Clones were electroporated using the same protocol described above with Cre recombinase expression plasmid (pCMV-CRE, catalogue number CRE100A-1, Cambridge Bioscience Ltd.) and cultured for 5–7 days. Individual clones were picked and analysed by PCR screening and Sanger sequencing as described above to verify successful removal of the inserted cassette.

Immunofluorescence

The iPSC staining of selected pluripotency markers was performed using a PSC 4-marker immunocytochemistry kit (catalogue number A24881, Life Technologies). 10,000 cells were seeded per well in a 96-well plate and cultured for 48 hours, followed by fixation in 4% formaldehyde in DPBS for 15 minutes, permeabilisation with 1% saponin in DPBS for 15 minutes, blocking with 3% BSA in DPBS for 30 minutes, and immunostaining with indicated antibodies diluted in blocking buffer for 3 hours.

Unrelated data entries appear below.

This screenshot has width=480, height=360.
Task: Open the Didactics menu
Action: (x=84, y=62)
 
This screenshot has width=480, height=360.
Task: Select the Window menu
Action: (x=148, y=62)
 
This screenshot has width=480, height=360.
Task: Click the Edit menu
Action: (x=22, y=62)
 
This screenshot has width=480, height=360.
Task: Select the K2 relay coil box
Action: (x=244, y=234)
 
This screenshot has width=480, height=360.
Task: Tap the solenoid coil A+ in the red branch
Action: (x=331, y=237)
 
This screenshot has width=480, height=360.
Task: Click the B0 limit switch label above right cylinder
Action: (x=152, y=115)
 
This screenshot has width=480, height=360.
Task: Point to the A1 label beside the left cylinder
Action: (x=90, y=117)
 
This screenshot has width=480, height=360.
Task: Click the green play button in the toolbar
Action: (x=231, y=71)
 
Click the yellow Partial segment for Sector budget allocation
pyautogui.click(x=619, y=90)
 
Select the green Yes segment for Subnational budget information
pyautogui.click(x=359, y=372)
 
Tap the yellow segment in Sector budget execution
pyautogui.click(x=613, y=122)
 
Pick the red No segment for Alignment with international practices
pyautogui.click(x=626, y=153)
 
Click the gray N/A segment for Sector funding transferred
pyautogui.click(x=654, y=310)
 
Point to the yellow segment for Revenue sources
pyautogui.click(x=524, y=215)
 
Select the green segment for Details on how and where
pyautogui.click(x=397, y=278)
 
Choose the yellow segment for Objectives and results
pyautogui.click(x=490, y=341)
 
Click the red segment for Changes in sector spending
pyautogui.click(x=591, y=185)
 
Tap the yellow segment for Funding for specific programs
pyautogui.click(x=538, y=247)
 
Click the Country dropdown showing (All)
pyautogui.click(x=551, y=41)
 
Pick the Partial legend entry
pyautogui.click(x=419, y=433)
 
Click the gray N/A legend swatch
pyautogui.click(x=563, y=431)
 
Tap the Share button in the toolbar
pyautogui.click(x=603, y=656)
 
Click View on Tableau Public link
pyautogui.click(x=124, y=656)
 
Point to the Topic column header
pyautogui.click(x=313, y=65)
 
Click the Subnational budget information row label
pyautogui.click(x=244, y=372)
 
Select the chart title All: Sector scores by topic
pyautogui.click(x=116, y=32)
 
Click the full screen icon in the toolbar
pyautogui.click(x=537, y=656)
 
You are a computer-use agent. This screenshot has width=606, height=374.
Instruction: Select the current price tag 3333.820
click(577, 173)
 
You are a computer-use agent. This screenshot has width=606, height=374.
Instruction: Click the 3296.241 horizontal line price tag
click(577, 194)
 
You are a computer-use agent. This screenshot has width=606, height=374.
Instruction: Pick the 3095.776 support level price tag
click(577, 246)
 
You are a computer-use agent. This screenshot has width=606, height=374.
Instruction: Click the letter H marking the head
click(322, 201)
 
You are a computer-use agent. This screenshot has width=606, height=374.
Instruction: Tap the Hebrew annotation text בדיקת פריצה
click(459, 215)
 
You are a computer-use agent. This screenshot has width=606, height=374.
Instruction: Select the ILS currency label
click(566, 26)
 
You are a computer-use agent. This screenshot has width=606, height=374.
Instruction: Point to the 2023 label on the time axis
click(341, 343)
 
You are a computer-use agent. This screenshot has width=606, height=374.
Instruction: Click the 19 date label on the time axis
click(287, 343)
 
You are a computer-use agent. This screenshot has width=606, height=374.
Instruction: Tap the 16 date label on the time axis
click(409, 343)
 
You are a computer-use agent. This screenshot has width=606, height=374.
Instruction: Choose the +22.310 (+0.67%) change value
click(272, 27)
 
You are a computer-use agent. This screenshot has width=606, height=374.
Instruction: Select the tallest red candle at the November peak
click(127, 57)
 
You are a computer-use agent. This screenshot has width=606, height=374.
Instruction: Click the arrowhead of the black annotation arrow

Primary antibodies used were mouse anti-SSEA4 (1:100), rabbit anti-OCT4 (1:100), rat anti-SOX2 (1:100), and mouse anti-TRA-1–60 (1:100). Cells were then washed three times with DPBS and stained with secondary fluorescent antibodies for 1 hour. Secondary antibodies used were Alexa Fluor 488 goat anti-mouse IgG3 (1:250), Alexa Fluor 594 donkey anti-rabbit IgG (1:250), Alexa Fluor 488 donkey anti-rat IgG (1:250), and Alexa Fluor 594 goat anti-mouse IgM (1:250). Cells were finally washed three times with DPBS, stained with DAPI and imaged using a Zeiss Apotome inverted fluorescence microscope.